In celebration of our 40th anniversary as environmentally and socially responsible investment managers, COO Ethan Birchard spoke with company founder and Senior Strategic Advisor Prentiss C. Smith about the early days of socially responsible investing, and how the firm, and the field, have evolved over the years. Their conversation has been edited for clarity.

EB: Back in 1982, you started a socially responsible investment firm—something not many people were doing at the time. What made you decide on this approach?

PCS: I got into investment because I was fascinated by the amount of control that people who owned companies had over everything that happened in our society—and over much of the world. I was very politically active when I was younger; from the age of 18 I worked in the higher levels of state political campaigns, during what was a very exciting time. I studied issues and tried to determine why policies came out as they did, why society progressed as it did. I began to see that while political change could be more transient, business was a huge part of the fabric of society. Through products, employees, the environment, and more, business had a profound and persistent impact on peoples’ lives. And it didn’t change from election season to election season.

So I started researching companies on my own in the library, using Valueline. Through that research I became aware of shares and ownership, of who controls business and its impacts. And I decided: “that’s pretty cool; that’s the place I’d prefer to be.” Soon enough I was doing this research as a stockbroker, buying shares for clients when I found something positive. So I came into investing from this social responsibility perspective; we didn’t add it on later as a response to changes in the industry or client demands.

EB: What kind of social or environmental issues were you incorporating into investment decisions early on? How did that evolve over time?

PSC: The earliest issues we considered when looking at investments included apartheid, in that we excluded companies involved in South Africa, and nuclear power, where we excluded companies due to near-term risk and long-term issues. We also excluded weapons producers of all kinds, particularly those connected in any way to nuclear missiles, guidance systems, and more. And we avoided major polluters, monitoring incidents like the Love Canal tragedy to be sure we didn’t invest in companies that were so environmentally irresponsible.

Over time, we really broadened that environmental focus. From pollution we ultimately moved to looking at corporate carbon footprints, and in 2010 our investment process became fossil-fuel free after we divested from natural gas, oil and anything in the fossil fuel industry. At the same time, our early focus on apartheid grew into broader human rights screening. Incidents like the Tiananmen Square massacre in China, reports of abysmal working conditions in Indonesia in the 1990s, and multiple disasters related to the garment manufacturing industry in Bangladesh led us to implement more human rights-based investment exclusions.

EB: Have principles-based investment exclusions ever made you feel limited—or at least more challenged—in your approach?

PCS: No, I have never felt limited, or even challenged, by including principles and socially responsible criteria in investment decisions. In fact, after the 1990s I concluded it was a positive, because it oriented our research much more to tech stocks and somewhat smaller consumer products companies that made better, healthier products.

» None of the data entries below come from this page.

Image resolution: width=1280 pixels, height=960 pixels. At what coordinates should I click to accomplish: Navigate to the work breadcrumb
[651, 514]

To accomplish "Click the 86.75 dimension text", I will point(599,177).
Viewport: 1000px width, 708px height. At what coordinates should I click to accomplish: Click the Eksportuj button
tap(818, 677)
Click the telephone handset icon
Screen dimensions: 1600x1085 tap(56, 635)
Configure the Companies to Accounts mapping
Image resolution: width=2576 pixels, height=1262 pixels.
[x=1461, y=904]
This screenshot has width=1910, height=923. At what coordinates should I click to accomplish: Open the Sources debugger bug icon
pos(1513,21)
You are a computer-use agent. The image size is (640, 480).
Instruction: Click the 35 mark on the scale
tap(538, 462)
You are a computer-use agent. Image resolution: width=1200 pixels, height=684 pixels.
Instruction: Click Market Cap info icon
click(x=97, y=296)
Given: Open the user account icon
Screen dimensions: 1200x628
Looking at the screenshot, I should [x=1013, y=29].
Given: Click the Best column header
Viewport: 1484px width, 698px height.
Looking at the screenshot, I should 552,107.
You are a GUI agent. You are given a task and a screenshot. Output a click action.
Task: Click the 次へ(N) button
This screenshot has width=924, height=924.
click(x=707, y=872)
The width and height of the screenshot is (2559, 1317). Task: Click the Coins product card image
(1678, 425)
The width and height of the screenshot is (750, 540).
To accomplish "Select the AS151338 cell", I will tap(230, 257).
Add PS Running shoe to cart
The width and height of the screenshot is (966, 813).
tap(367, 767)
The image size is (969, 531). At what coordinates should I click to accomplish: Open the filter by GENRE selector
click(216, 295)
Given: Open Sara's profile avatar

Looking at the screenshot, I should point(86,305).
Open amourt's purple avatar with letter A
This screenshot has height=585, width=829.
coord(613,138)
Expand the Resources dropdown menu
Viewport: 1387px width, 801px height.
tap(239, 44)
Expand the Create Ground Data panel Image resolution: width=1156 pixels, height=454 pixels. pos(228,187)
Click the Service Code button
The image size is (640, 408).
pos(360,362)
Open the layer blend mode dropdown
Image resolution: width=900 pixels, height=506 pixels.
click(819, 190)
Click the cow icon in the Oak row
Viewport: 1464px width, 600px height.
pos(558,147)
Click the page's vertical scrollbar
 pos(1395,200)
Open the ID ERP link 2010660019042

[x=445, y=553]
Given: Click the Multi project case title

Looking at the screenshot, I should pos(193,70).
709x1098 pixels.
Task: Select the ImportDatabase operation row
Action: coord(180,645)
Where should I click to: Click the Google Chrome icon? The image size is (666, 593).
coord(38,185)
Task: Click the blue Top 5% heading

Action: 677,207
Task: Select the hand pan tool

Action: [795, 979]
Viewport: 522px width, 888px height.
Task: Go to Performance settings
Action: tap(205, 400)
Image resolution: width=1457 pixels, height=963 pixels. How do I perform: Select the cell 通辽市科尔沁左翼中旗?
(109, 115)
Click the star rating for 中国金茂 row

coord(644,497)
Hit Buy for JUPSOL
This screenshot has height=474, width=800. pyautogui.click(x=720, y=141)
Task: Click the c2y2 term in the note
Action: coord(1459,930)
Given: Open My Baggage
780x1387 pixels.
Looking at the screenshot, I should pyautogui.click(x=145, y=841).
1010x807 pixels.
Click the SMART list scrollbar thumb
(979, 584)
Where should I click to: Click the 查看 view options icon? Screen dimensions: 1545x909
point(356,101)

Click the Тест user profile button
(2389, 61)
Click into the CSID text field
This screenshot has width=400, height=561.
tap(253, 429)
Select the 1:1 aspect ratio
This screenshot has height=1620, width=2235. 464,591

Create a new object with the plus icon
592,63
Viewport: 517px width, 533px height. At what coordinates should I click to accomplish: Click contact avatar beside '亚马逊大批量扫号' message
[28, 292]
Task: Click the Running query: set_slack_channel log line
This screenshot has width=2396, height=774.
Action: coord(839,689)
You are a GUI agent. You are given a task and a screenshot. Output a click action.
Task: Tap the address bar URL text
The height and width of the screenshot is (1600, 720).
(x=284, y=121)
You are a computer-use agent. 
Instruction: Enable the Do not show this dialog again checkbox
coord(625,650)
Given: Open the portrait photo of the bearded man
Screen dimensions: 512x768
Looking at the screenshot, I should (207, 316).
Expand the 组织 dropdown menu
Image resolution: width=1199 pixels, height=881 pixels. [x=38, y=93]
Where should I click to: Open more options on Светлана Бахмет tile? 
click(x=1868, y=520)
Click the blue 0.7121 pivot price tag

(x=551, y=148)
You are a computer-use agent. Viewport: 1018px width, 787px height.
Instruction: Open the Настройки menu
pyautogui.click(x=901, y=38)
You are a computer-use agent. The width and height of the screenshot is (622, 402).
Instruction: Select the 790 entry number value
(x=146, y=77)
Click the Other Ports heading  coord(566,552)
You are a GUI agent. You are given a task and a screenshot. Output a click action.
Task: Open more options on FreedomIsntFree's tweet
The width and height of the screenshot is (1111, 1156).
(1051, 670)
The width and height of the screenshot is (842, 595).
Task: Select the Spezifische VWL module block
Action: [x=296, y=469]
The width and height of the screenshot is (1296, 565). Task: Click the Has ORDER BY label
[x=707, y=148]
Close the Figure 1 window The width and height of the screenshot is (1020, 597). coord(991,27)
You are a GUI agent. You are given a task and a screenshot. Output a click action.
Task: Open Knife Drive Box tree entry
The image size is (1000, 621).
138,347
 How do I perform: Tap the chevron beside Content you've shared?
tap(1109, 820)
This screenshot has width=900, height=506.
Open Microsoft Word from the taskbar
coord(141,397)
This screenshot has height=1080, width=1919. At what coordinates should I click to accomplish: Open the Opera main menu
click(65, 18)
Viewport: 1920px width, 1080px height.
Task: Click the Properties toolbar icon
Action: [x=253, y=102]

That steered us away from heavy industries, chemical companies and old-line industrial companies, which have generally not done as well as tech and smaller consumer companies.

EB: The movement toward socially and environmentally responsible investment has obviously seen some victories. Have there been any disappointments?

PSC: I do find it discouraging the way larger investment firms waited for the swell of baby boomer inheritances, realizing that this group of investors would be more interested in tying their opinions on social issues to their investment strategy. The bigger firms rebranded SRI (socially responsible investing) as ESG (environmental, social, and governance) investing, and now they are trying to define what ESG means. I feel like they are reinventing the wheel, because it works for them from a business perspective. These newer ESG offerings are often just a small part of the firms’ overall business, and I think the principles can be subordinated to imperatives from the marketing department..

EB: What do you see as positives within the movement?

PSC: As I mentioned, it was very rewarding to be part of the process in the early days, to be developing social and environmental screens and really thinking about how that works. I’m encouraged that so many people worldwide have committed to SRI (or ESG), which has become very mainstream. The questions about investment returns being impacted by a socially responsible investment style have taken a back seat to concerns about climate change and other pressing issues for society. Most investors have come to realize that Investment returns depend upon the individual manager, stock selections, the rotation of money in and out of various industry groups, and the time period under review. While there will always be academic articles debating the investment returns of SRI or ESG strategies, that has not stopped trillions of dollars from flowing into funds that link social values to investment selections.